» Provided data:
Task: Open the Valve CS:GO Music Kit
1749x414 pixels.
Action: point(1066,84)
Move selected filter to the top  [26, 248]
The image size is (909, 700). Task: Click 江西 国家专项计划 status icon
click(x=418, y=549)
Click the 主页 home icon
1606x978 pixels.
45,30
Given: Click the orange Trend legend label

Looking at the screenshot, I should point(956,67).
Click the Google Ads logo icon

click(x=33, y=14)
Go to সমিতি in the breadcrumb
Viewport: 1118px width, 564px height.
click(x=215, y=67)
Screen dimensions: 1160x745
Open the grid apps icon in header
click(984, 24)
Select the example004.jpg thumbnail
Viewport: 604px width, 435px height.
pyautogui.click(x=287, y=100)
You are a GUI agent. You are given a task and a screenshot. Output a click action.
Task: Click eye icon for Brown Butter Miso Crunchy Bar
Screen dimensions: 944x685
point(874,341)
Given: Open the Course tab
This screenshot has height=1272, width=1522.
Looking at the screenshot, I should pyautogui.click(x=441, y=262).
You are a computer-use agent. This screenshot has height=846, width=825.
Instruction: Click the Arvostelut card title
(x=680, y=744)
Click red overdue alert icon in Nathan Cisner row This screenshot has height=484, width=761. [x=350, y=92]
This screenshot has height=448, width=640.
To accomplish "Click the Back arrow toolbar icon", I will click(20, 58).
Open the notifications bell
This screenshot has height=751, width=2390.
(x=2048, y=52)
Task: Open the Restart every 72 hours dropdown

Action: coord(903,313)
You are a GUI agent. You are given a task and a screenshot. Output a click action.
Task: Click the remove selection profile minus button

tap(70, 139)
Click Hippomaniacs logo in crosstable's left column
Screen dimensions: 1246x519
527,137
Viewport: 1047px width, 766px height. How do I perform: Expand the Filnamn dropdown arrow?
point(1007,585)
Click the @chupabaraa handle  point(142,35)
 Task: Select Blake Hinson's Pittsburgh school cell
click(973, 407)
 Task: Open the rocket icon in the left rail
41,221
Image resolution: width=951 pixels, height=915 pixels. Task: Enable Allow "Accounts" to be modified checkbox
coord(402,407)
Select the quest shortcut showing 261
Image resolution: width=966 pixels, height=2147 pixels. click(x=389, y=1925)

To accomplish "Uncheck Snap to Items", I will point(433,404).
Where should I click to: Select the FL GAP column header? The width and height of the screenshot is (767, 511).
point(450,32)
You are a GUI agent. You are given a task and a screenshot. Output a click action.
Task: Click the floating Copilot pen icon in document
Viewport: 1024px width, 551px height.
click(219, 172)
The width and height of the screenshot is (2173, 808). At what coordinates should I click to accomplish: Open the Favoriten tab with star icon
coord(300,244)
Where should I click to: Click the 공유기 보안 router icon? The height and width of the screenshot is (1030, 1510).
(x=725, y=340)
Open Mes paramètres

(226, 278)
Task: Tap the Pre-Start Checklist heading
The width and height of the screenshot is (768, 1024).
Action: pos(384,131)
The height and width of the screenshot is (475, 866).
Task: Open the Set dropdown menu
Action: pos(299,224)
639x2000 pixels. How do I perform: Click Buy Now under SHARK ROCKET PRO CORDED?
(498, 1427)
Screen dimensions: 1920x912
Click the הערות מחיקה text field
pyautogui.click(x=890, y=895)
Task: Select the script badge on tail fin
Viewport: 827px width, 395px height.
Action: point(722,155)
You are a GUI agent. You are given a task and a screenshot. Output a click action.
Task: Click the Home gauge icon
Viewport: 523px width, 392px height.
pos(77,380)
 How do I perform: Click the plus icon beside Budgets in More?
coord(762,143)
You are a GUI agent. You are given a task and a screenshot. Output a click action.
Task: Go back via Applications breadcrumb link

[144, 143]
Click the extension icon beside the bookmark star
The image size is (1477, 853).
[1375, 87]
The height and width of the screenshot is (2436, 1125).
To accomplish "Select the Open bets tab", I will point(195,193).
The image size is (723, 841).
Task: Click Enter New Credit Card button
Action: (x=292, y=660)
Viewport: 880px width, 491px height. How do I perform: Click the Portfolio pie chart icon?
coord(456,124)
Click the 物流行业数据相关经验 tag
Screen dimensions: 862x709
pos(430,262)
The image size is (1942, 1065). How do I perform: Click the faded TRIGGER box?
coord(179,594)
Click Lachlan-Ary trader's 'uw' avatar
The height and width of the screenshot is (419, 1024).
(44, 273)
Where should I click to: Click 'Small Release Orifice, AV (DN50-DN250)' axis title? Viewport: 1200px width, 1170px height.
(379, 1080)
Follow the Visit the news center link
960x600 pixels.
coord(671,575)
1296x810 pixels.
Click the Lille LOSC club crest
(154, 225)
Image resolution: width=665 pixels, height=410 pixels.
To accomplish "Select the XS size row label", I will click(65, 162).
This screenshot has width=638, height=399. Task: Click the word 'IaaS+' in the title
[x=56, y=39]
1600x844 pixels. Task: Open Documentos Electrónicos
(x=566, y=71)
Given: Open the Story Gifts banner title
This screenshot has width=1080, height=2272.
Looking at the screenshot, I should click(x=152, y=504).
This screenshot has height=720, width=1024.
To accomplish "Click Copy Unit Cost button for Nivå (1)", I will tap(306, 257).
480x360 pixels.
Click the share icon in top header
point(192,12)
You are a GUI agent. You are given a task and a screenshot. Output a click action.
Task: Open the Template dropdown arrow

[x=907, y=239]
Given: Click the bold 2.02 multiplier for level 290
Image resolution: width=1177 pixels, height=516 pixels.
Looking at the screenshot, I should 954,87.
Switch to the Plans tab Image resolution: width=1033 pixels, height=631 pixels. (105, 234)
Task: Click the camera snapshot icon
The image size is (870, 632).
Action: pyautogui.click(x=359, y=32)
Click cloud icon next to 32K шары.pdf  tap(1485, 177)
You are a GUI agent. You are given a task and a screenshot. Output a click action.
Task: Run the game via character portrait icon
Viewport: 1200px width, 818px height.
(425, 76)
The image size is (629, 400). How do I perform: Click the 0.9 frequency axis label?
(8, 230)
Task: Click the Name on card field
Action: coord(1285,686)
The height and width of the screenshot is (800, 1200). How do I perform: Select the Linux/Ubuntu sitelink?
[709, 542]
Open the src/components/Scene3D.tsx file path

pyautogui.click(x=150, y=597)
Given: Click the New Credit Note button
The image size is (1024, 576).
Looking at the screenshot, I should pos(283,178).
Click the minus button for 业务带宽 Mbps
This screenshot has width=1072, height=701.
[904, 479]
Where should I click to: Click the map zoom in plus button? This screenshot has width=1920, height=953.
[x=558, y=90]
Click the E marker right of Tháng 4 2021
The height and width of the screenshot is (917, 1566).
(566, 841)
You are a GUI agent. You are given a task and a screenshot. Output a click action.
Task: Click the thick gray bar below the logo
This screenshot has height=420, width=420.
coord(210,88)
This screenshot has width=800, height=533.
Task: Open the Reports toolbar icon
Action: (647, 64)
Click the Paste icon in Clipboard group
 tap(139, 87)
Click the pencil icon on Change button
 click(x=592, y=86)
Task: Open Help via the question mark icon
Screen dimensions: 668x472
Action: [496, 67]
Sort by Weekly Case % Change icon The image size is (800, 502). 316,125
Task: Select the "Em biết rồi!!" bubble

» Work required: All entries are to be reproduced verbatim, with none omitted.

» Exercise solution:
Task: Open the Valve CS:GO Music Kit
1749x414 pixels.
Action: point(1066,84)
Move selected filter to the top  [26, 248]
The image size is (909, 700). Task: Click 江西 国家专项计划 status icon
click(x=418, y=549)
Click the 主页 home icon
1606x978 pixels.
45,30
Given: Click the orange Trend legend label

Looking at the screenshot, I should point(956,67).
Click the Google Ads logo icon

click(x=33, y=14)
Go to সমিতি in the breadcrumb
Viewport: 1118px width, 564px height.
click(x=215, y=67)
Screen dimensions: 1160x745
Open the grid apps icon in header
click(984, 24)
Select the example004.jpg thumbnail
Viewport: 604px width, 435px height.
pyautogui.click(x=287, y=100)
You are a GUI agent. You are given a task and a screenshot. Output a click action.
Task: Click eye icon for Brown Butter Miso Crunchy Bar
Screen dimensions: 944x685
point(874,341)
Given: Open the Course tab
This screenshot has height=1272, width=1522.
Looking at the screenshot, I should pyautogui.click(x=441, y=262).
You are a computer-use agent. This screenshot has height=846, width=825.
Instruction: Click the Arvostelut card title
(x=680, y=744)
Click red overdue alert icon in Nathan Cisner row This screenshot has height=484, width=761. [x=350, y=92]
This screenshot has height=448, width=640.
To accomplish "Click the Back arrow toolbar icon", I will click(20, 58).
Open the notifications bell
This screenshot has height=751, width=2390.
(x=2048, y=52)
Task: Open the Restart every 72 hours dropdown

Action: coord(903,313)
You are a GUI agent. You are given a task and a screenshot. Output a click action.
Task: Click the remove selection profile minus button

tap(70, 139)
Click Hippomaniacs logo in crosstable's left column
Screen dimensions: 1246x519
527,137
Viewport: 1047px width, 766px height. How do I perform: Expand the Filnamn dropdown arrow?
point(1007,585)
Click the @chupabaraa handle  point(142,35)
 Task: Select Blake Hinson's Pittsburgh school cell
click(973, 407)
 Task: Open the rocket icon in the left rail
41,221
Image resolution: width=951 pixels, height=915 pixels. Task: Enable Allow "Accounts" to be modified checkbox
coord(402,407)
Select the quest shortcut showing 261
Image resolution: width=966 pixels, height=2147 pixels. click(x=389, y=1925)

To accomplish "Uncheck Snap to Items", I will point(433,404).
Where should I click to: Select the FL GAP column header? The width and height of the screenshot is (767, 511).
point(450,32)
You are a GUI agent. You are given a task and a screenshot. Output a click action.
Task: Click the floating Copilot pen icon in document
Viewport: 1024px width, 551px height.
click(219, 172)
The width and height of the screenshot is (2173, 808). At what coordinates should I click to accomplish: Open the Favoriten tab with star icon
coord(300,244)
Where should I click to: Click the 공유기 보안 router icon? The height and width of the screenshot is (1030, 1510).
(x=725, y=340)
Open Mes paramètres

(226, 278)
Task: Tap the Pre-Start Checklist heading
The width and height of the screenshot is (768, 1024).
Action: pos(384,131)
The height and width of the screenshot is (475, 866).
Task: Open the Set dropdown menu
Action: pos(299,224)
639x2000 pixels. How do I perform: Click Buy Now under SHARK ROCKET PRO CORDED?
(498, 1427)
Screen dimensions: 1920x912
Click the הערות מחיקה text field
pyautogui.click(x=890, y=895)
Task: Select the script badge on tail fin
Viewport: 827px width, 395px height.
Action: point(722,155)
You are a GUI agent. You are given a task and a screenshot. Output a click action.
Task: Click the Home gauge icon
Viewport: 523px width, 392px height.
pos(77,380)
 How do I perform: Click the plus icon beside Budgets in More?
coord(762,143)
You are a GUI agent. You are given a task and a screenshot. Output a click action.
Task: Go back via Applications breadcrumb link

[144, 143]
Click the extension icon beside the bookmark star
The image size is (1477, 853).
[1375, 87]
The height and width of the screenshot is (2436, 1125).
To accomplish "Select the Open bets tab", I will point(195,193).
The image size is (723, 841).
Task: Click Enter New Credit Card button
Action: (x=292, y=660)
Viewport: 880px width, 491px height. How do I perform: Click the Portfolio pie chart icon?
coord(456,124)
Click the 物流行业数据相关经验 tag
Screen dimensions: 862x709
pos(430,262)
The image size is (1942, 1065). How do I perform: Click the faded TRIGGER box?
coord(179,594)
Click Lachlan-Ary trader's 'uw' avatar
The height and width of the screenshot is (419, 1024).
(44, 273)
Where should I click to: Click 'Small Release Orifice, AV (DN50-DN250)' axis title? Viewport: 1200px width, 1170px height.
(379, 1080)
Follow the Visit the news center link
960x600 pixels.
coord(671,575)
1296x810 pixels.
Click the Lille LOSC club crest
(154, 225)
Image resolution: width=665 pixels, height=410 pixels.
To accomplish "Select the XS size row label", I will click(65, 162).
This screenshot has width=638, height=399. Task: Click the word 'IaaS+' in the title
[x=56, y=39]
1600x844 pixels. Task: Open Documentos Electrónicos
(x=566, y=71)
Given: Open the Story Gifts banner title
This screenshot has width=1080, height=2272.
Looking at the screenshot, I should click(x=152, y=504).
This screenshot has height=720, width=1024.
To accomplish "Click Copy Unit Cost button for Nivå (1)", I will tap(306, 257).
480x360 pixels.
Click the share icon in top header
point(192,12)
You are a GUI agent. You are given a task and a screenshot. Output a click action.
Task: Open the Template dropdown arrow

[x=907, y=239]
Given: Click the bold 2.02 multiplier for level 290
Image resolution: width=1177 pixels, height=516 pixels.
Looking at the screenshot, I should 954,87.
Switch to the Plans tab Image resolution: width=1033 pixels, height=631 pixels. (105, 234)
Task: Click the camera snapshot icon
The image size is (870, 632).
Action: pyautogui.click(x=359, y=32)
Click cloud icon next to 32K шары.pdf  tap(1485, 177)
You are a GUI agent. You are given a task and a screenshot. Output a click action.
Task: Run the game via character portrait icon
Viewport: 1200px width, 818px height.
(425, 76)
The image size is (629, 400). How do I perform: Click the 0.9 frequency axis label?
(8, 230)
Task: Click the Name on card field
Action: coord(1285,686)
The height and width of the screenshot is (800, 1200). How do I perform: Select the Linux/Ubuntu sitelink?
[709, 542]
Open the src/components/Scene3D.tsx file path

pyautogui.click(x=150, y=597)
Given: Click the New Credit Note button
The image size is (1024, 576).
Looking at the screenshot, I should pos(283,178).
Click the minus button for 业务带宽 Mbps
This screenshot has width=1072, height=701.
[904, 479]
Where should I click to: Click the map zoom in plus button? This screenshot has width=1920, height=953.
[x=558, y=90]
Click the E marker right of Tháng 4 2021
The height and width of the screenshot is (917, 1566).
(566, 841)
You are a GUI agent. You are given a task and a screenshot. Output a click action.
Task: Click the thick gray bar below the logo
This screenshot has height=420, width=420.
coord(210,88)
This screenshot has width=800, height=533.
Task: Open the Reports toolbar icon
Action: (647, 64)
Click the Paste icon in Clipboard group
 tap(139, 87)
Click the pencil icon on Change button
 click(x=592, y=86)
Task: Open Help via the question mark icon
Screen dimensions: 668x472
Action: [496, 67]
Sort by Weekly Case % Change icon The image size is (800, 502). 316,125
Task: Select the "Em biết rồi!!" bubble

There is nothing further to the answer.